Doug Cutting wrote:
Byron Miller wrote:
On optimizing performance, does anyone know if google
is exporting its entire dataset as an index or only
somehow indexing the topN % (since they only show the
first 1000 or so results anyway)
Both. The highest-scoring pages are kept in separate indexes that are
searched first. When a query fails to match 1000 or so documents in
the high-scoring indexes then the entire dataset is searched. In
general there can be multiple levels, e.g.: high-scoring, mid-scoring
and low-scoring indexes, with the vast majority of pages in the last
category, and the vast majority of queries resolved consulting only
the first category.
What I have implemented so far for Nutch is a single-index version of
this.

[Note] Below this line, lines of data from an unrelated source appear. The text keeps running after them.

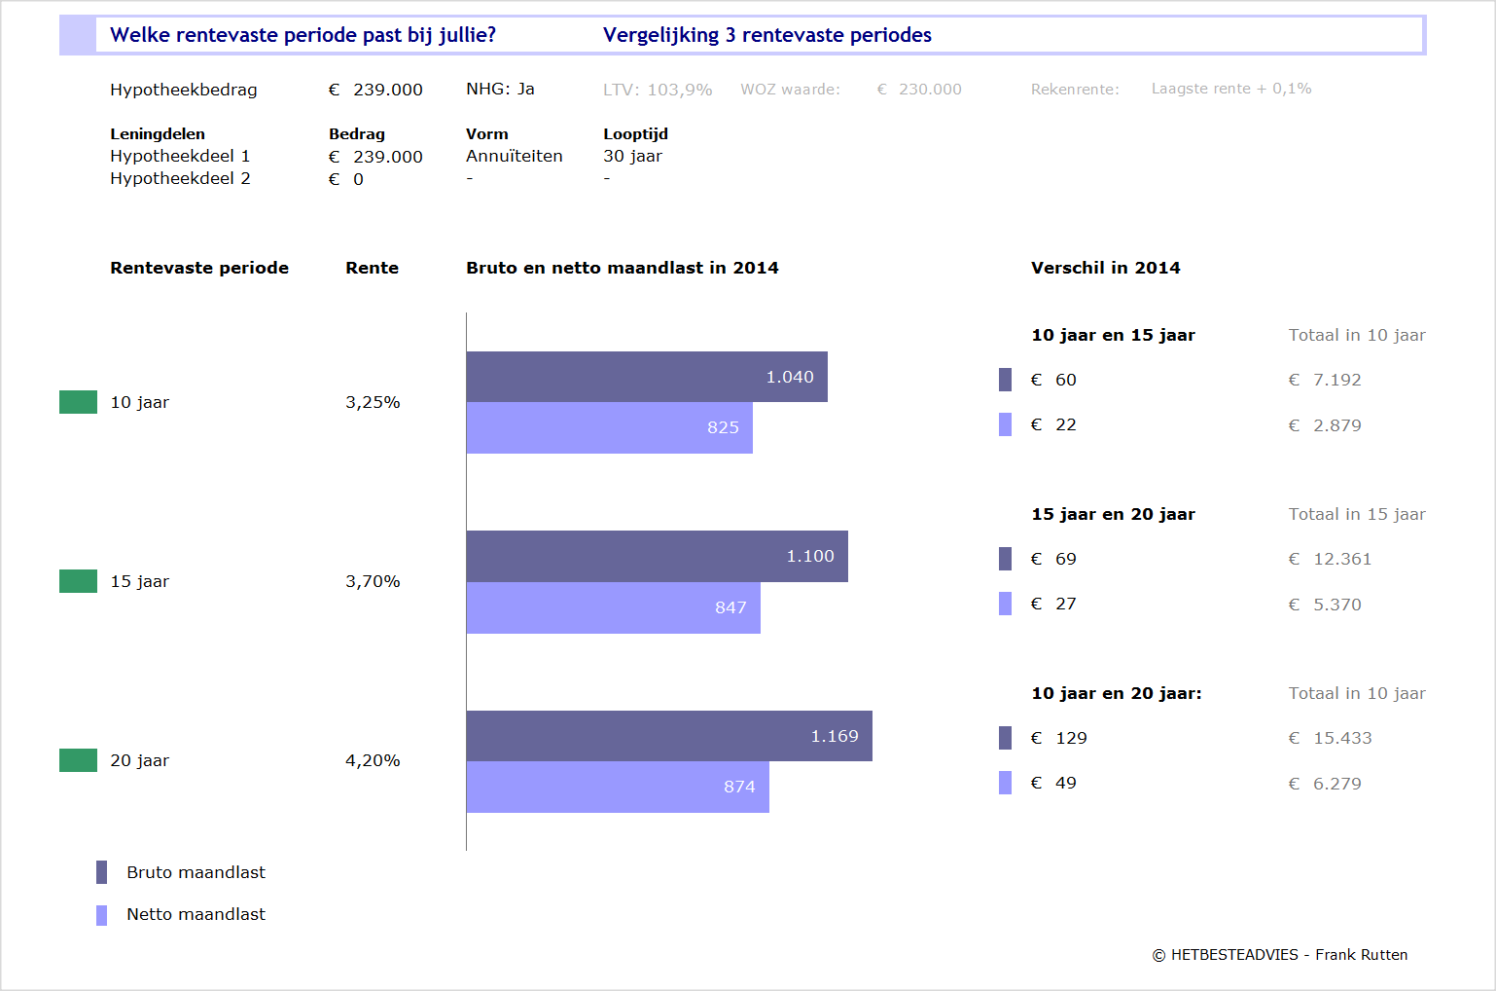
Task: Click the green marker beside 15 jaar
Action: coord(78,581)
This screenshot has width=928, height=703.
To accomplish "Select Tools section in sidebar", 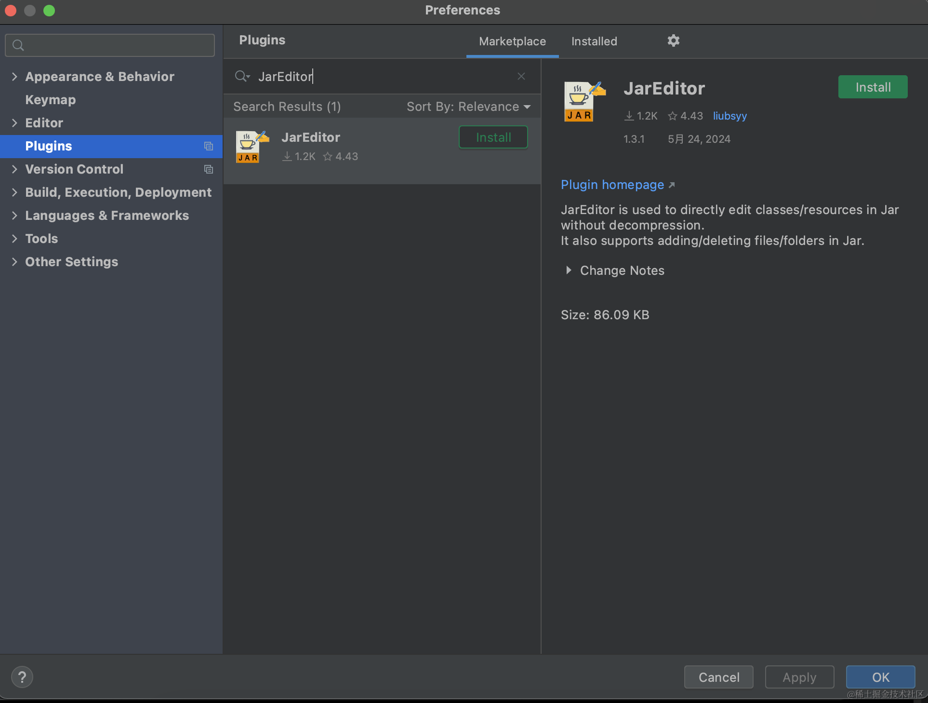I will click(x=43, y=239).
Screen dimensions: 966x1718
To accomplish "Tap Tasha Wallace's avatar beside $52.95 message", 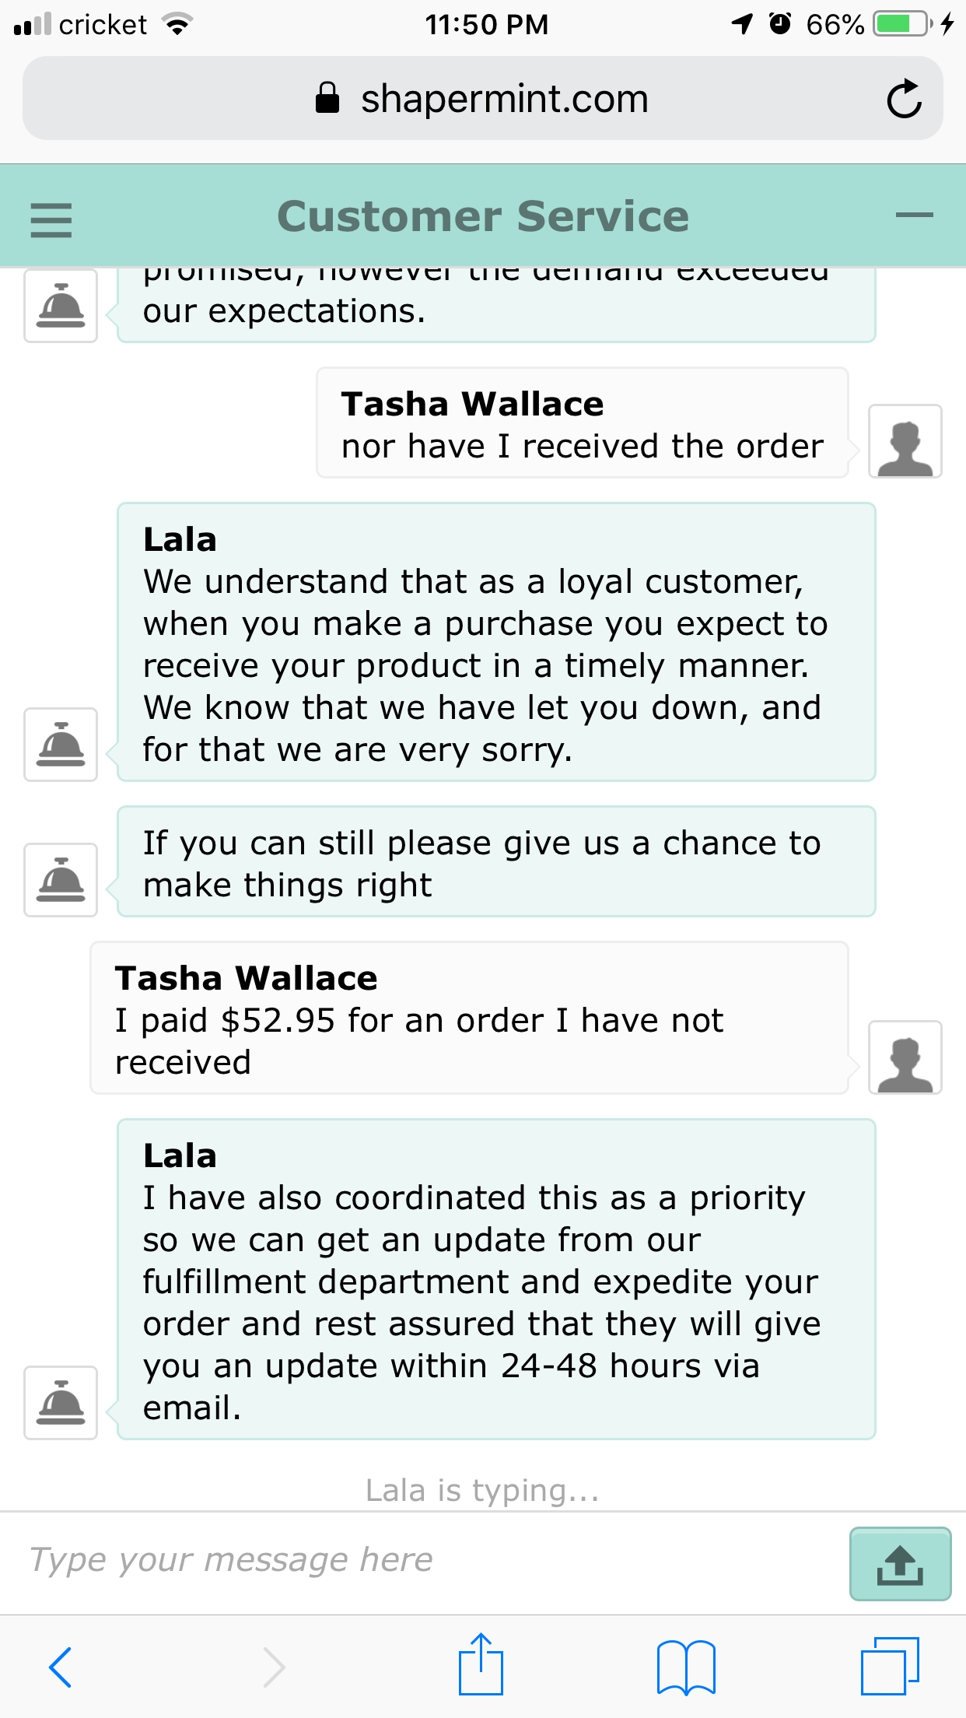I will pyautogui.click(x=905, y=1058).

The current index-sorting implementation does not yet scale
well to indexes larger than ~50M urls. It is a proof-of-concept.
A better long-term approach is to introduce another MapReduce pass
that collects Lucene documents (or equivalent) as values, and page
scores as keys. Then the indexing MapReduce pass can partition and
sort by score before creating indexes. The distributed search code
will also need to be modified to search high-score indexes first.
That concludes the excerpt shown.